The Hudson Valley Railway was formed in 1901 as the result of the consolidation of the Warren County Railway, Stillwater and Mechanicville Street Railway Company, Greenwich and Schuylerville Electric Railroad, Saratoga Traction Company, Saratoga Northern Railway, and the Glens Falls, Sandy Hill, and Ft. Edward Street Railroad Company. It provided trolley service to Warrensburg from January of 1902 through December of 1927. Addison Colvin was the first president and Thomas O'Connor, secretary. The trolley line paralleled Route 9 from Lake George (much still visible today), crossing the Schroon on a bridge adjacent to the plank road bridge and ran up the west side of Main Street to the terminus at Adirondack Avenue. A "Y" turnaround track ran adjacent to the New Adirondack Garage building. (Now parking for the building housing Warrensburg Laundry.) Electric power was provided by a company-owned generating plant on River Street utilizing the Woolen Mill dam. A yellow maintenance car was nicknamed "the Yellow Kid" after a popular cartoon character of the day in a strip called Hogan's Alley by Mickey Dugan. A 1923 timetable lists ten departures from Warrensburg daily to as far as Troy, Albany and Schenectady, with "additional service on weekends, as traffic demanded." The round-trip fare from Warrensburg to Schenectady was $3.00. As in much of America, the trolley line succumbed to competition from the automobile and buses.
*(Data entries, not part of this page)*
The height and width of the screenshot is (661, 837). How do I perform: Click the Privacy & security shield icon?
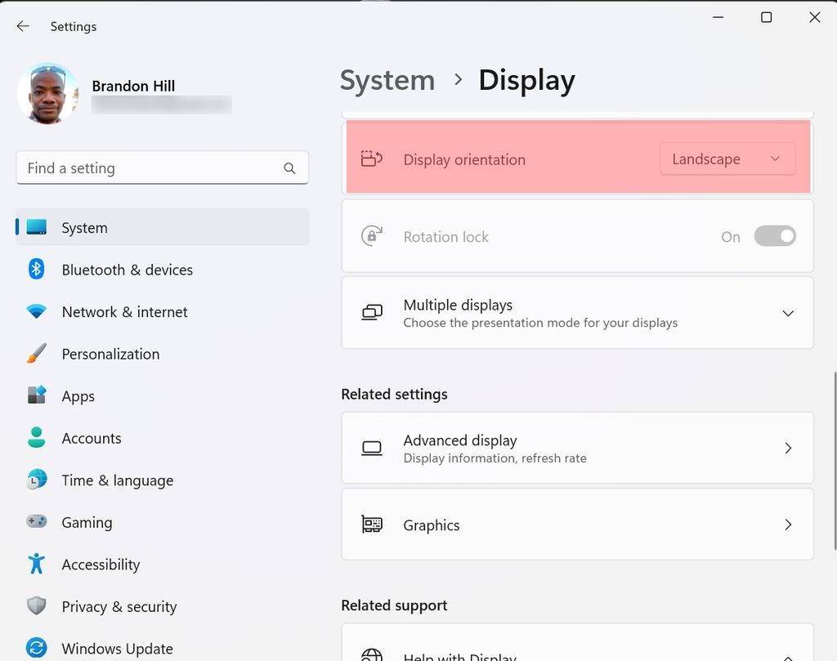[37, 606]
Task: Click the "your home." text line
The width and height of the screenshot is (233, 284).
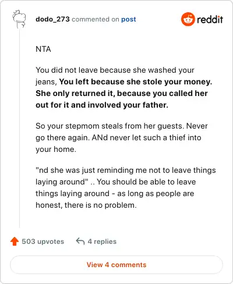Action: pyautogui.click(x=56, y=149)
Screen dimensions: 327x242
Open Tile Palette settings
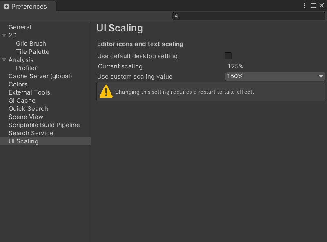pos(33,52)

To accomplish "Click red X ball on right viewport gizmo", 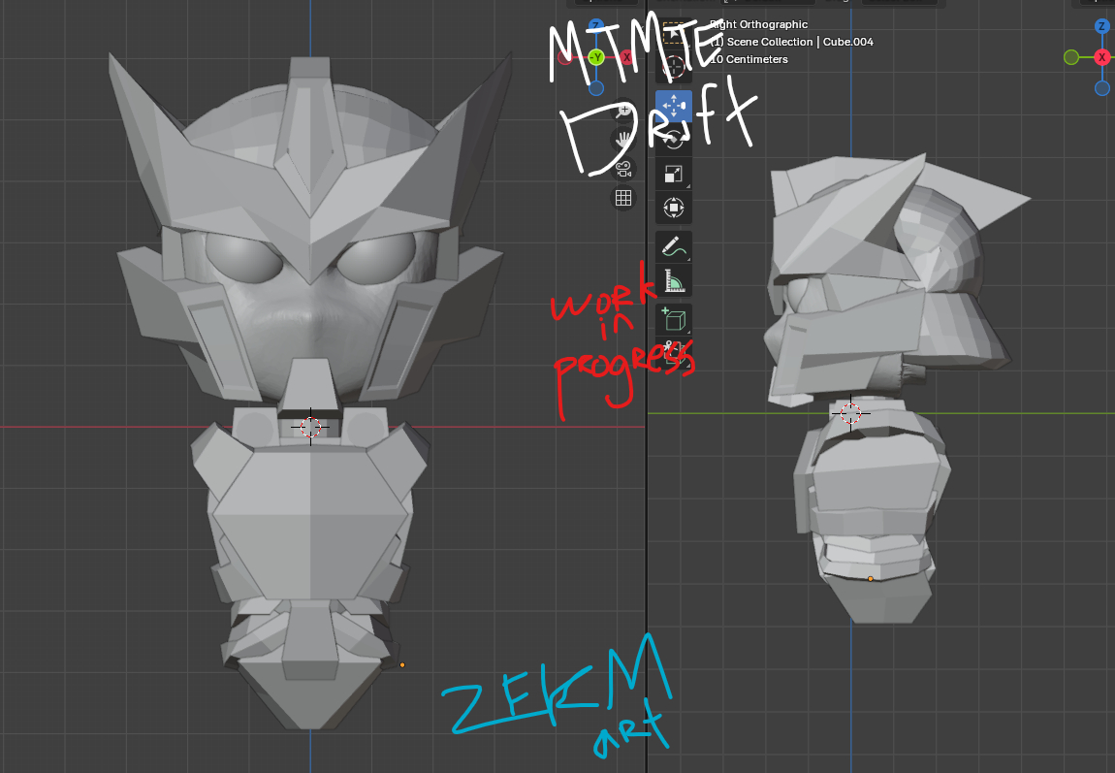I will click(x=1102, y=57).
Stage Coach Lines. There were four stage lines in and out of Warrensburgh. The Blue Line, owned by George T. Lockwood, connected Warrensburgh to Thurman Station. It took fifty-five minutes. The Glens Falls stage, owned by Roswell B. Kenyon took you to the Lake George Station in 90 minutes, where you could get a train connection to Glens Falls.
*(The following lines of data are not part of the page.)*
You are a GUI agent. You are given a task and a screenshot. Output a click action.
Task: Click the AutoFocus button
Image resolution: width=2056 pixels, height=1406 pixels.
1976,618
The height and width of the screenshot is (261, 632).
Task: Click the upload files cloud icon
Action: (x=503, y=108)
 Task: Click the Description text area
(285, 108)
In 1895 Roswell B. Kenyon (1852-1921) abandoned his stage line between Warrensburg and Glens Falls and engaged with the Hudson Valley Railway Company to deliver freight and express matter for the trolley line in Warrensburg and surrounding area. In 1915 he purchased a two-ton Garford auto truck from the Adirondack Garage. He made two trips a day between Warrensburg and Glens Falls. Roswell was married to Rachael Cole.